All entries must be set down once more, precisely as given.

━━━━━━━━━━━━━━━━

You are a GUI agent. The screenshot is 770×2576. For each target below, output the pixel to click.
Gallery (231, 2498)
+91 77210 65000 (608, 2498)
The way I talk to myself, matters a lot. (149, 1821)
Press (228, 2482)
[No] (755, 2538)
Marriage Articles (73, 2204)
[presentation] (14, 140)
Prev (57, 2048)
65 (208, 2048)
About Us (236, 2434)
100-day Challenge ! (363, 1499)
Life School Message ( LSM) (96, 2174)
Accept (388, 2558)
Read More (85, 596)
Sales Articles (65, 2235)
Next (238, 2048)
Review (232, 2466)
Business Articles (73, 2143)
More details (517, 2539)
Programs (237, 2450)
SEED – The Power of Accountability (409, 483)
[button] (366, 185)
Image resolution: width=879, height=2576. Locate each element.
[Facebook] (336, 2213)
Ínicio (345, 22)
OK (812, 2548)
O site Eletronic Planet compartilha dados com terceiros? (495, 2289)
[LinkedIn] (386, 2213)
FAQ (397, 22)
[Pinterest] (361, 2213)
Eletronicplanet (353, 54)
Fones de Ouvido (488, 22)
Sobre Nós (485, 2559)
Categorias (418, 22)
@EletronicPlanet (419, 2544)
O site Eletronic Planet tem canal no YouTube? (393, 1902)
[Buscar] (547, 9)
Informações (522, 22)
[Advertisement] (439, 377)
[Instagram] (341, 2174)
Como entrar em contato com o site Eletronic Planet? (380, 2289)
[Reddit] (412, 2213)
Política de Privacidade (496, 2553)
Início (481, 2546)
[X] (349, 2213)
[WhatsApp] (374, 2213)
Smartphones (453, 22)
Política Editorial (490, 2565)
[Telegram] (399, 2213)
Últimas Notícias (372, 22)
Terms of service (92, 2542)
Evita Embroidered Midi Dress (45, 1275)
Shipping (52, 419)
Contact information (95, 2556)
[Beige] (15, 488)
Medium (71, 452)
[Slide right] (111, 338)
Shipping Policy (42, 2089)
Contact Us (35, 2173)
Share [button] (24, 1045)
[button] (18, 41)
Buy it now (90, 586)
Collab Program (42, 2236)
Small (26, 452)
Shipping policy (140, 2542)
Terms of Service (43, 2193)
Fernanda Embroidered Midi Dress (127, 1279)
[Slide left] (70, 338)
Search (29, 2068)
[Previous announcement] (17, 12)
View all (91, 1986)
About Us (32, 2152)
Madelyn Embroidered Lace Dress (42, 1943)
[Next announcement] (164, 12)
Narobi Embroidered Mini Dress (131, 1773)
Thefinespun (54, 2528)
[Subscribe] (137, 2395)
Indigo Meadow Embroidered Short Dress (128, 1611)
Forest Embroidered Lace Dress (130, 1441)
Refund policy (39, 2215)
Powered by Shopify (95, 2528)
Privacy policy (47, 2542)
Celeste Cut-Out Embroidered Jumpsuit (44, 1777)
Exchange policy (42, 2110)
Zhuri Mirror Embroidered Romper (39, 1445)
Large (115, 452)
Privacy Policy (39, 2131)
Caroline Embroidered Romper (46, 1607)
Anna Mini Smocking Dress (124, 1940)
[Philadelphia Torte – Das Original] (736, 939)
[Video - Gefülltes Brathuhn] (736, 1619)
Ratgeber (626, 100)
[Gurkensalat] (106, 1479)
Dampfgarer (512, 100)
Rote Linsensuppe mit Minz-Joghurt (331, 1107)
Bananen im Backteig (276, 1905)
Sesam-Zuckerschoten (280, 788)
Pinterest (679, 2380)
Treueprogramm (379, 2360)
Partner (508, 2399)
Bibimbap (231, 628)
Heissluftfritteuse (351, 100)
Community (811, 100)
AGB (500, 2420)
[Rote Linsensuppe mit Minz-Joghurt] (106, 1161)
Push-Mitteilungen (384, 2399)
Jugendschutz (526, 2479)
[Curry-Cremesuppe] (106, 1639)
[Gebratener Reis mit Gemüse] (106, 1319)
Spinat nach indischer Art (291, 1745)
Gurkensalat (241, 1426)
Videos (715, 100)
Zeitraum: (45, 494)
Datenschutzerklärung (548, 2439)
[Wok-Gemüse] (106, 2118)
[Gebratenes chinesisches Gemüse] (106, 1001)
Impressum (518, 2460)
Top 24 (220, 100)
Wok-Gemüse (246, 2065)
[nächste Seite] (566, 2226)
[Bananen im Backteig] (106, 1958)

━━━━━━━━━━━━━━━━

Exercise output:
You are a GUI agent. The screenshot is 770×2576. For each target below, output the pixel to click.
Gallery (231, 2498)
+91 77210 65000 (608, 2498)
The way I talk to myself, matters a lot. (149, 1821)
Press (228, 2482)
[No] (755, 2538)
Marriage Articles (73, 2204)
[presentation] (14, 140)
Prev (57, 2048)
65 (208, 2048)
About Us (236, 2434)
100-day Challenge ! (363, 1499)
Life School Message ( LSM) (96, 2174)
Accept (388, 2558)
Read More (85, 596)
Sales Articles (65, 2235)
Next (238, 2048)
Review (232, 2466)
Business Articles (73, 2143)
More details (517, 2539)
Programs (237, 2450)
SEED – The Power of Accountability (409, 483)
[button] (366, 185)
Image resolution: width=879, height=2576. Locate each element.
[Facebook] (336, 2213)
Ínicio (345, 22)
OK (812, 2548)
O site Eletronic Planet compartilha dados com terceiros? (495, 2289)
[LinkedIn] (386, 2213)
FAQ (397, 22)
[Pinterest] (361, 2213)
Eletronicplanet (353, 54)
Fones de Ouvido (488, 22)
Sobre Nós (485, 2559)
Categorias (418, 22)
@EletronicPlanet (419, 2544)
O site Eletronic Planet tem canal no YouTube? (393, 1902)
[Buscar] (547, 9)
Informações (522, 22)
[Advertisement] (439, 377)
[Instagram] (341, 2174)
Como entrar em contato com o site Eletronic Planet? (380, 2289)
[Reddit] (412, 2213)
Política de Privacidade (496, 2553)
Início (481, 2546)
[X] (349, 2213)
[WhatsApp] (374, 2213)
Smartphones (453, 22)
Política Editorial (490, 2565)
[Telegram] (399, 2213)
Últimas Notícias (372, 22)
Terms of service (92, 2542)
Evita Embroidered Midi Dress (45, 1275)
Shipping (52, 419)
Contact information (95, 2556)
[Beige] (15, 488)
Medium (71, 452)
[Slide right] (111, 338)
Shipping Policy (42, 2089)
Contact Us (35, 2173)
Share [button] (24, 1045)
[button] (18, 41)
Buy it now (90, 586)
Collab Program (42, 2236)
Small (26, 452)
Shipping policy (140, 2542)
Terms of Service (43, 2193)
Fernanda Embroidered Midi Dress (127, 1279)
[Slide left] (70, 338)
Search (29, 2068)
[Previous announcement] (17, 12)
View all (91, 1986)
About Us (32, 2152)
Madelyn Embroidered Lace Dress (42, 1943)
[Next announcement] (164, 12)
Narobi Embroidered Mini Dress (131, 1773)
Thefinespun (54, 2528)
[Subscribe] (137, 2395)
Indigo Meadow Embroidered Short Dress (128, 1611)
Forest Embroidered Lace Dress (130, 1441)
Refund policy (39, 2215)
Powered by Shopify (95, 2528)
Privacy policy (47, 2542)
Celeste Cut-Out Embroidered Jumpsuit (44, 1777)
Exchange policy (42, 2110)
Zhuri Mirror Embroidered Romper (39, 1445)
Large (115, 452)
Privacy Policy (39, 2131)
Caroline Embroidered Romper (46, 1607)
Anna Mini Smocking Dress (124, 1940)
[Philadelphia Torte – Das Original] (736, 939)
[Video - Gefülltes Brathuhn] (736, 1619)
Ratgeber (626, 100)
[Gurkensalat] (106, 1479)
Dampfgarer (512, 100)
Rote Linsensuppe mit Minz-Joghurt (331, 1107)
Bananen im Backteig (276, 1905)
Sesam-Zuckerschoten (280, 788)
Pinterest (679, 2380)
Treueprogramm (379, 2360)
Partner (508, 2399)
Bibimbap (231, 628)
Heissluftfritteuse (351, 100)
Community (811, 100)
AGB (500, 2420)
[Rote Linsensuppe mit Minz-Joghurt] (106, 1161)
Push-Mitteilungen (384, 2399)
Jugendschutz (526, 2479)
[Curry-Cremesuppe] (106, 1639)
[Gebratener Reis mit Gemüse] (106, 1319)
Spinat nach indischer Art (291, 1745)
Gurkensalat (241, 1426)
Videos (715, 100)
Zeitraum: (45, 494)
Datenschutzerklärung (548, 2439)
[Wok-Gemüse] (106, 2118)
[Gebratenes chinesisches Gemüse] (106, 1001)
Impressum (518, 2460)
Top 24 (220, 100)
Wok-Gemüse (246, 2065)
[nächste Seite] (566, 2226)
[Bananen im Backteig] (106, 1958)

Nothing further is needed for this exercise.